Bella Vista Church of Christ



Randall Caselman


Faces In The Crowd


  Play along with me for a moment. Recall the last photograph you saw on the news, perhaps of a politician, maybe a tight-end catching a Hail-Mary pass, or an entertainer belting out your favorite song.There are always people in the background, unknown faces with life stories just as important as the prominent person in the picture.


  Ever focus on a face in the crowd and wonder what their life story was about: Where they were from? How come them here? How did they feel about what they were witnessing? Ever wonder about their relationship with God: Were they atheists, agnostics, believers, faithful participants in God's household?


  It's the day after the crucifixion; you're reading the "Jerusalem Times" with pictures of a self-proclaimed Messiah dying on a cross outside the city. As usual, there are faces in the crowd, and we wonder what's their life story?


  Judas– Hanging from a rope beside the path across the Kidron. Conscience come home. Betraying his friend became a burden too heavy to bear, so he takes his own life. We too have a choice, will we betray Him or cultivate an in-depth relationship?


  Peter – This is the man we heard saying, "I'll go with You wherever You go, I'll never leave or forsake You. I'll die with You." But now, we can barely see his face in the shadows, following Jesus at a distance, not wanting to be recognized as a disciple. Is this our face in the crowd?


  Annas & Caiaphas – Two men who have placed ambition before a relationship with this dying man. They couldn't hear Him say "love Me more than these."


  Pilate – I hate conflict! In most cases I'll remain neutral in the argument, but there are times that neutrality is wrong. It was Jesus who said, "you are either for Me or against Me." I wonder how many times my neutrality crucifies Jesus afresh?


  Barabbas – He's been arrested, tried, found guilty, sentenced. Guilty! Where he should have died, Jesus died in his stead: "bore our griefs, carried our sorrows, wounded for our transgressions, bruised for our iniquities, by His wounds we are healed." We all share Barabbas' guilt, Amen?


  The two Thieves – It appears that both are arrogant, "heaping insults upon Him." But as the end neared, one heart was softened, and we hear him say "Don't you fear God... We are punished justly but this man has done nothing wrong." Precious words from the lips of Jesus: "Today you will be with Me in paradise." We gotta decide, arrogant or contrite heart, which will it be? Which face belongs to us?


  The Soldiers – They are only doing their jobs, indifferent to the one on the cross. They are more interested in who gets His clothing than His suffering. Indifference! What an ugly word. Lukewarm indifference was the sin of the church in Laodicea. Indifference, a sin that sickens Jesus. May we never be guilty.
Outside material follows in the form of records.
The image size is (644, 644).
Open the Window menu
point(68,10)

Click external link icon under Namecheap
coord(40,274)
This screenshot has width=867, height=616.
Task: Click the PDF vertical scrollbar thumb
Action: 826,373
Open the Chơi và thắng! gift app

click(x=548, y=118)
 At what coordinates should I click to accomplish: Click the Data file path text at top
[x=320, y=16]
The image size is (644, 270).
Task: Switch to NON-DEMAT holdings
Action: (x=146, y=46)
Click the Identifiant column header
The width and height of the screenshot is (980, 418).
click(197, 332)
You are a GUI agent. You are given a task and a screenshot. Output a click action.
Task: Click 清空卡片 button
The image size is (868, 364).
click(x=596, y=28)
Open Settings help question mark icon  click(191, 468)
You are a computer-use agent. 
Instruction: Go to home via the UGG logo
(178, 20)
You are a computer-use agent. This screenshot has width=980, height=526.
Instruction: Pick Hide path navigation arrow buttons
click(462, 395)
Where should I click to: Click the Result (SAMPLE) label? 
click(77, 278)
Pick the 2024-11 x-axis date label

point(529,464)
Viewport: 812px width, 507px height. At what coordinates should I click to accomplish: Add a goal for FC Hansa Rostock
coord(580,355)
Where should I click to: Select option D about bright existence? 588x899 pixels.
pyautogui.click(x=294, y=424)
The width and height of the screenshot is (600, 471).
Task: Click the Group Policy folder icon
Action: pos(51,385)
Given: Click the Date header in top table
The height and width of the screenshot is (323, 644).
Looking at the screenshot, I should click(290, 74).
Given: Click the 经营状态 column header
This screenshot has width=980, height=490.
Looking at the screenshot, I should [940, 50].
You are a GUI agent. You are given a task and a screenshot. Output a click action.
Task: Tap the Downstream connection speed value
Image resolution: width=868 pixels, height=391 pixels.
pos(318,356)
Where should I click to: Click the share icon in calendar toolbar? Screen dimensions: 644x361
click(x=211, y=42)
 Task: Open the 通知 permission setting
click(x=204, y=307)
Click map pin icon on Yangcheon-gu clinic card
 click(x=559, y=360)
  The Crowd – Prove yourself and we'll believe: "Come down from the cross and we'll believe." Many today want proof of God, but it's faith, believing without proof, that pleases Him. (Hebrews 11.6)


  Mother Mary – She lingers at the cross. Gotta ask, do we linger in our worship or are we constantly watching the clock. Amazing isn't it that the women show more bravery than the twelve? Here is an observation: The women (Those who served Jesus) are the ones who seem to love Him most, lingering at His death and at the tomb. "If you love Me you will keep My commandment!" (If you love Me, you will serve Me). Serving the Jesus in others is proof of our love.


  The Centurion – Here's a man awestruck with Jesus. "Surely this was the Son of God." Are we awestruck, or do we take Him for granted: "Ho-hum, another Sunday, another sermon, wonder where we're going to eat lunch?" Do we see our creator God on this cross? Really?


  Faces in the crowd. But one of these faces belongs to you and your writer? Which one describes us most accurately?